In a Wednesday statement co-signed by Gbenga Omotoso, Commissioner for Information and Strategy, Lagos State, and Kayode Akinmade, Special Adviser on Information and Strategy, Ogun State, the governments of Lagos and Ogun states expressed their condolences to the families of the deceased.

“The governments of Lagos and Ogun states once again commiserate with the families of the two young men, Lateef Ayodele and Cina Gami, who tragically and unfortunately lost their lives in the road accident involving Anthony Joshua. We pray the Almighty grant the repose of their souls whilst granting their families and loved ones the fortitude to bear this very sad and painful loss,” the statement read.

The statement confirmed that Joshua was discharged from the hospital late on Tuesday afternoon, describing him as “heavy-hearted and full of emotions over the loss of his two close friends,” but “deemed clinically fit to recuperate from home.”

It further noted that Joshua and his mother visited a funeral home in Lagos on the same day to pay their final respects to his deceased friends, who were being prepared for repatriation later in the evening.

The statement also expressed gratitude to medical personnel who attended to the boxer and other injured parties:

“The team of doctors and medical personnel at Lagoon Hospital, Ikoyi, who attended to Anthony and those who sustained injuries, displayed quality care and professionalism that is truly commendable,” it said.

Governors Dapo Abiodun of Ogun State and Babajide Sanwo-Olu of Lagos State also thanked the public and President Bola Ahmed Tinubu for their support during the period.

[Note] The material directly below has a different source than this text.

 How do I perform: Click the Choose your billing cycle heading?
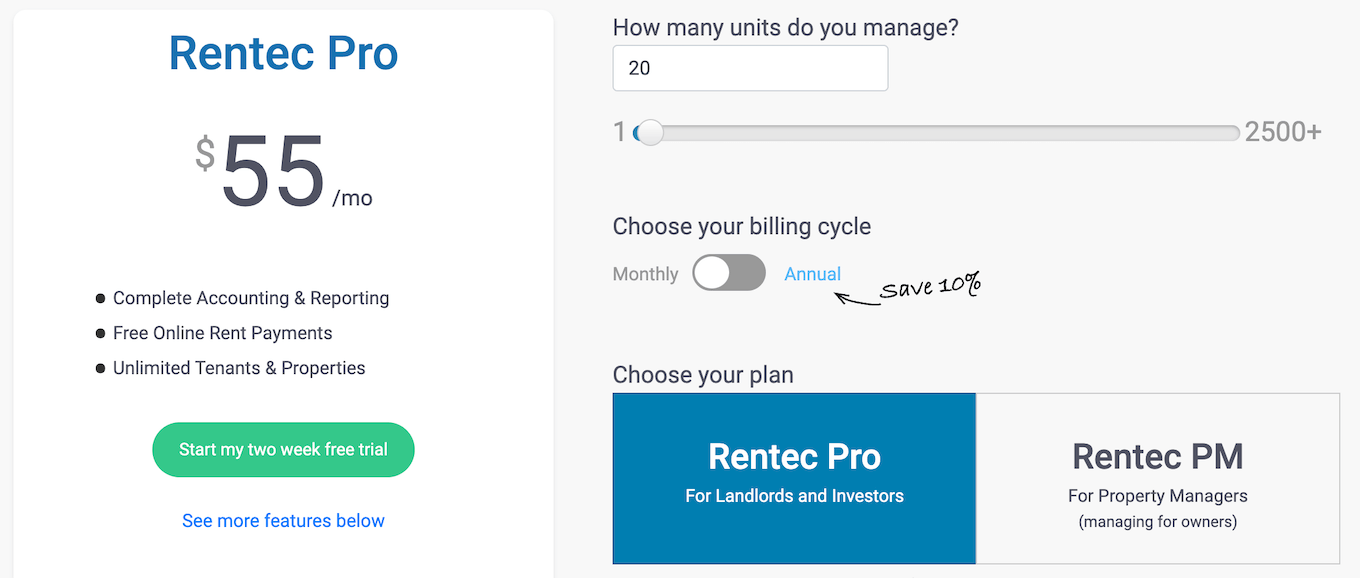[741, 226]
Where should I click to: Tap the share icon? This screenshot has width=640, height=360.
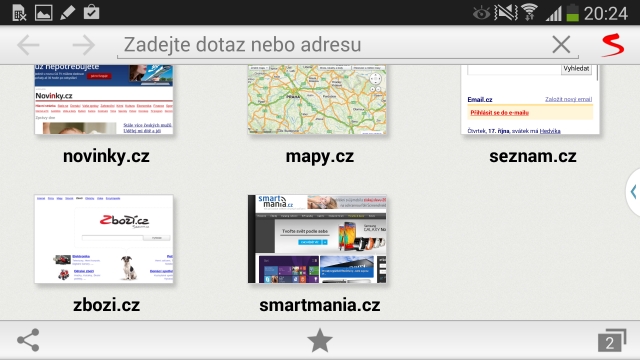pyautogui.click(x=28, y=340)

Recall that we had reported that the accident occurred at about 11 a.m. on Monday, when the Lexus Jeep conveying Joshua, with registration number KRD 850 HN, collided with a stationary truck along the busy expressway. The crash resulted in the deaths of two passengers and injuries to others, including the boxing champion.

The authorities are continuing investigations into the incident, while public appeals have been made for patience and cooperation as officials manage the aftermath.